L’adhésion au CILIP se fait selon deux procédures. Pour des raisons juridiques, les personnes jusqu’alors inscrites à l’IIS doivent demander leur affiliation au CILIP, alors que les transferts d’adhésion des membres de la LA sont automatiques. Sur le fond, le statut des membres est peu ou prou resté identique, dans la mesure où chacun peut proposer sa candidature au conseil. Quant au montant de l’adhésion, il y a tout lieu de penser qu’il sera fixé en fonction du salaire. Au vu des estimations actuelles, le CILIP devrait rassembler quelque 23 000 adhérents. Ceux-ci pourront, comme dans leurs anciennes associations professionnelles, jouer un rôle dans les commissions régionales ou dans des groupes de travail particuliers. La nouvelle organisation comprendra au total neuf commissions régionales pour l’Angleterre, une pour l’Écosse, une pour le pays de Galles et une pour l’Irlande du Nord ; quant aux groupes de travail, ils sont d’ores et déjà plus d’une vingtaine. Ouvert à tous les professionnels des bibliothèques et des services de documentation, le CILIP s’efforcera de rallier le plus grand nombre d’entre eux. Son but est d’effectuer la synthèse entre leurs métiers respectifs à partir des savoir-faire et des compétences qu’ils partagent, quel que soit le lieu où ils travaillent.
Une des toutes premières décisions prises par le conseil portait sur le logo du CILIP. Le graphisme reprend l’acronyme, qui vient s’inscrire en minuscules sur une ligne ondulée, l’appellation complète de l’organisation étant placée, selon les cas, en dessous ou à côté. Lorsqu’on mentionne le CILIP dans un texte, mieux vaut en revanche écrire le sigle en majuscules afin de le rendre plus lisible en tant que tel. Juste avant que la fusion devienne officielle, les membres des deux organisations mères s’interrogèrent sur sa prononciation : fallait-il dire « cilip » ou « kilip » ? « Cilip », trancha le conseil, avec un c doux comme dans « cyber ».
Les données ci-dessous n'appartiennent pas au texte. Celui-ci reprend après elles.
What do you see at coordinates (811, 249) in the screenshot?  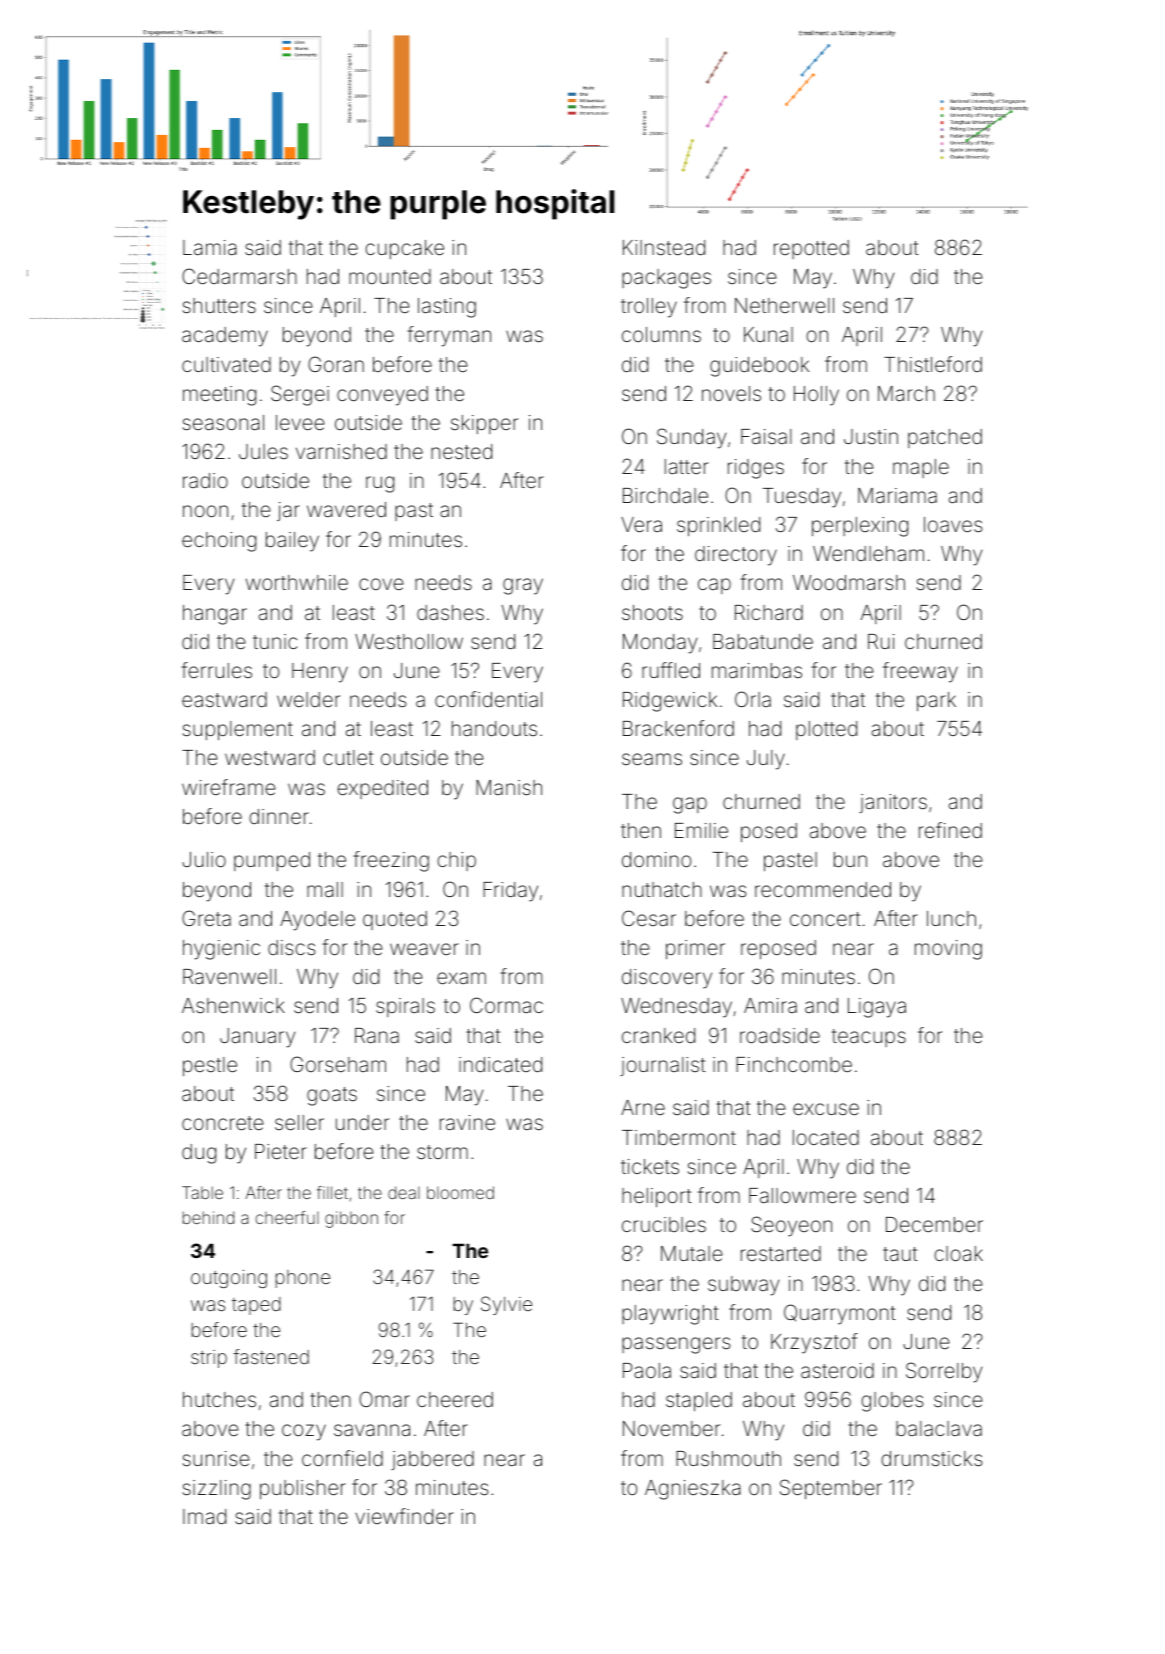 I see `repotted` at bounding box center [811, 249].
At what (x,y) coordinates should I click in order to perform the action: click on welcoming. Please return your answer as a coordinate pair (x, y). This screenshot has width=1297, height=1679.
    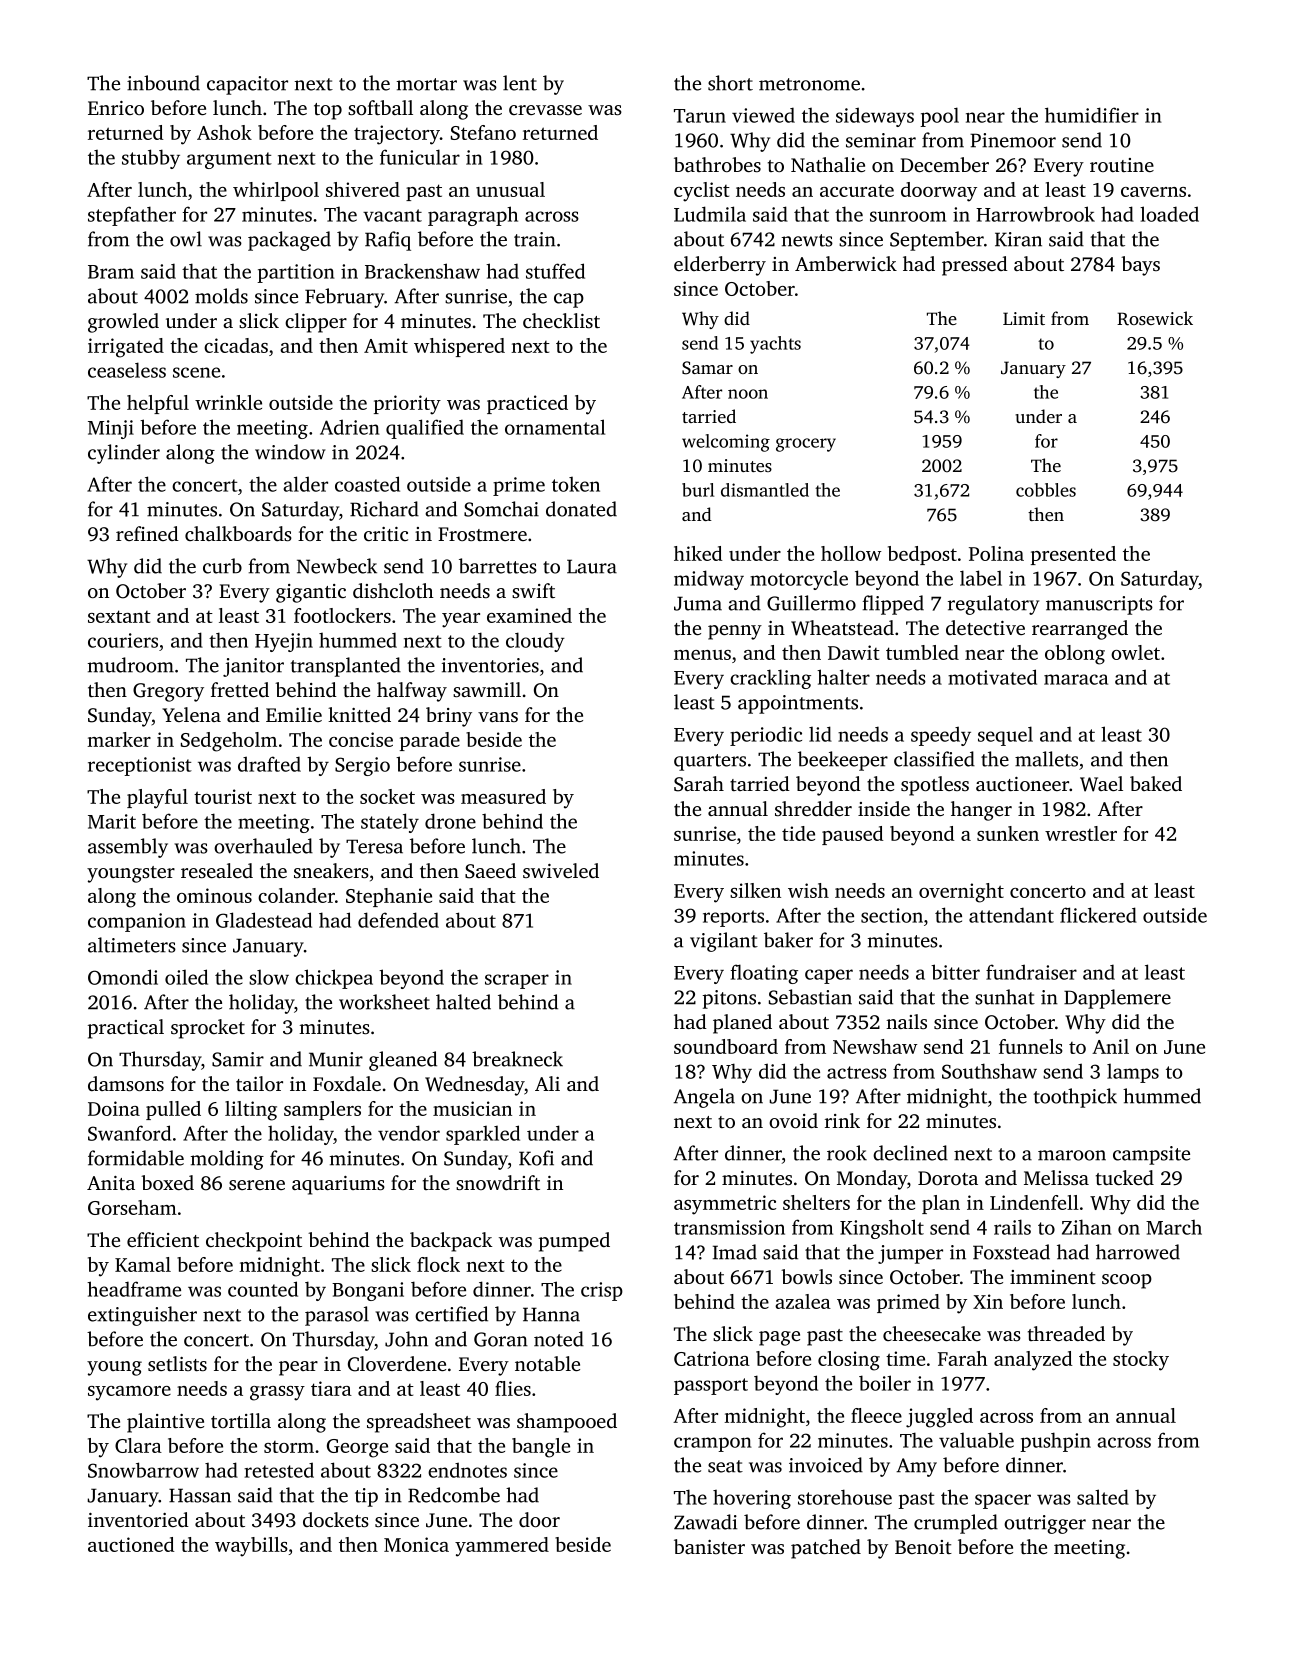
    Looking at the image, I should click on (726, 443).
Sur le plan administratif, les choses n’ont pas fondamentalement changé. Le CILIP a son siège dans les locaux de la défunte LA. Depuis le mois d’avril dernier, les deux associations disposent d’un site web commun **, qui fournira également le « radical » des adresses de courrier électronique du personnel travaillant dans l’immeuble londonien de Ridgmount Street.
La LA et l’IIS sont tombés d’accord pour fixer à trois ans, d’avril 2002 à mars 2005, la période dite « de transition ». Quand elle prendra fin, les principales structures du CILIP (nouvelles commissions régionales, nouveau cadre des qualifications, nouveau code de conduite et d’éthique, etc.) seront en place. Dans l’intervalle, les adhérents sont encouragés à participer activement au déroulement des programmes d’intégration.
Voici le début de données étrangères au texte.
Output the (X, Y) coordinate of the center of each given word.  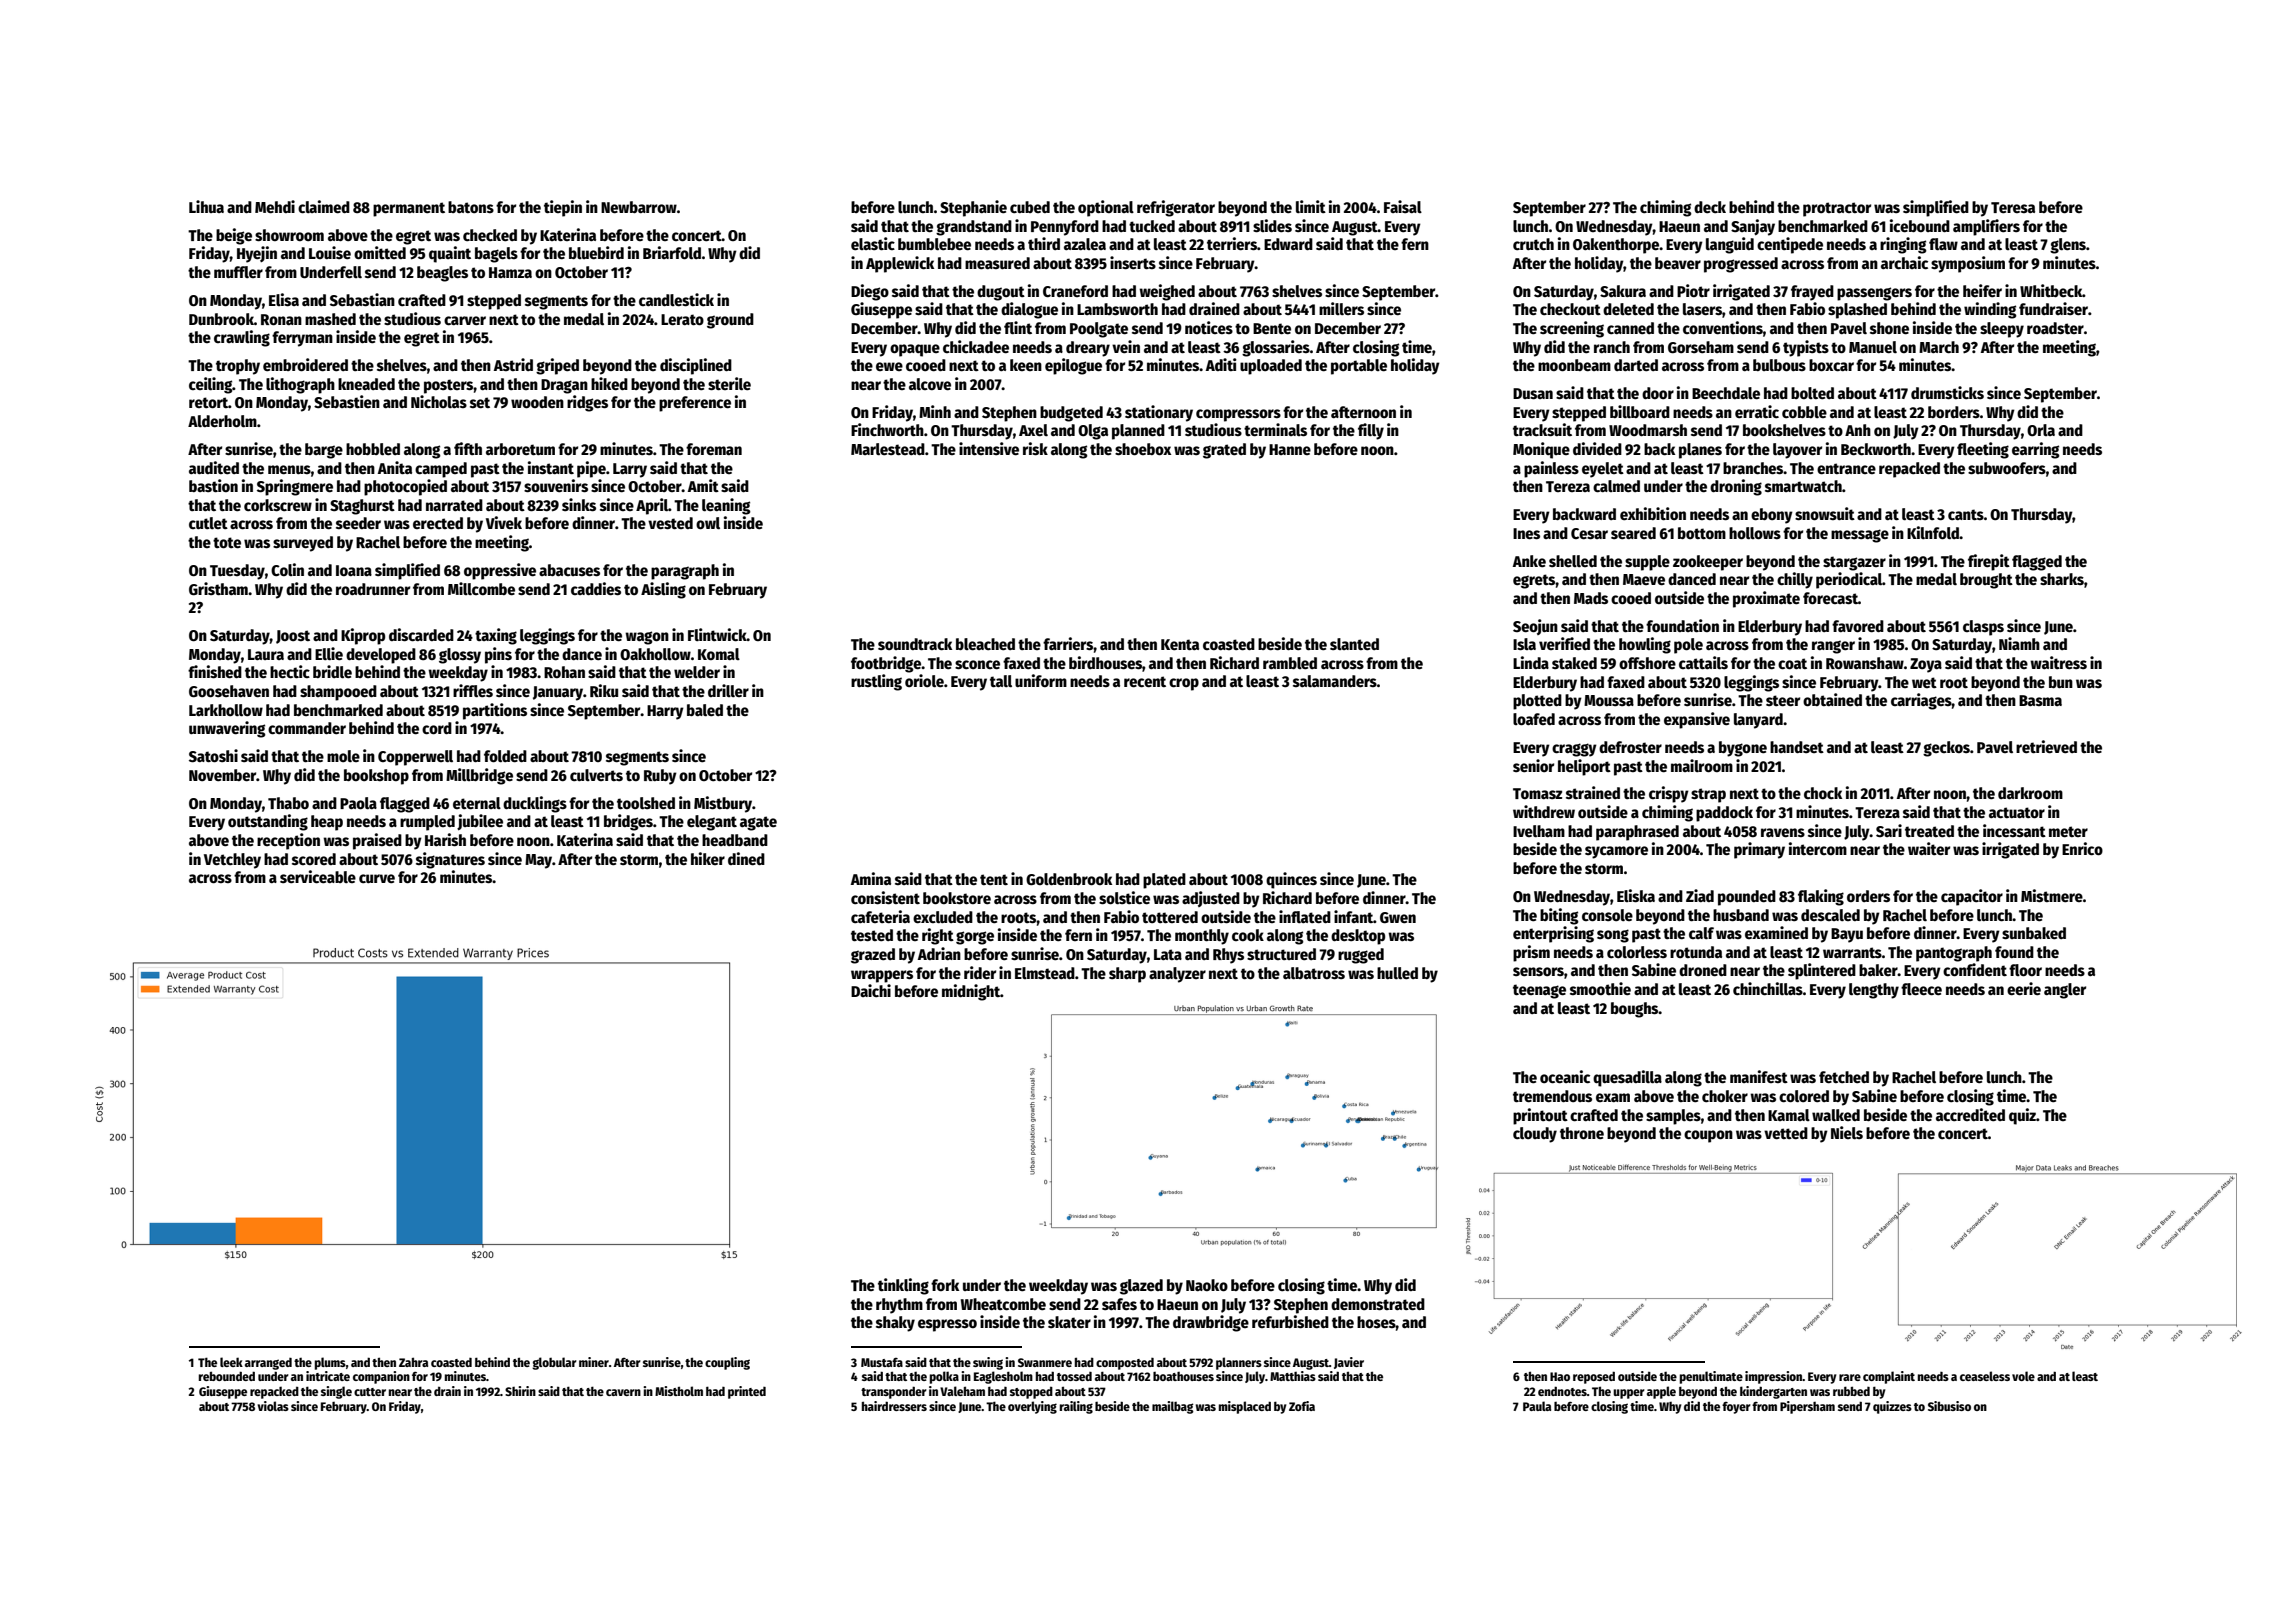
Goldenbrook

Un nouvel éditeur, Facet Publishing
Les éditions de l’ex-LA se présenteront sous un jour complètement nouveau. LA Publishing, l’ancienne maison d’édition de l’Association des bibliothécaires, devient Facet Publishing (allusion au schéma de classification). Adressée aux métiers de l’information et de la documentation, elle publiera dans des domaines très divers, de la gestion des connaissances aux services « hybrides », mi-littéraires, mi-documentaires, en passant par Internet, la numérisation et la formation au moyen des outils électroniques. Elle se fera essentiellement connaître par la nouvelle revue des adhérents, (Library + Information) Update, qui remplace à la fois le LA Record (publié depuis 1899), et Inform, le bulletin de l’IIS (publié depuis 1975). Le premier numéro du mensuel Update est sorti en avril 2002.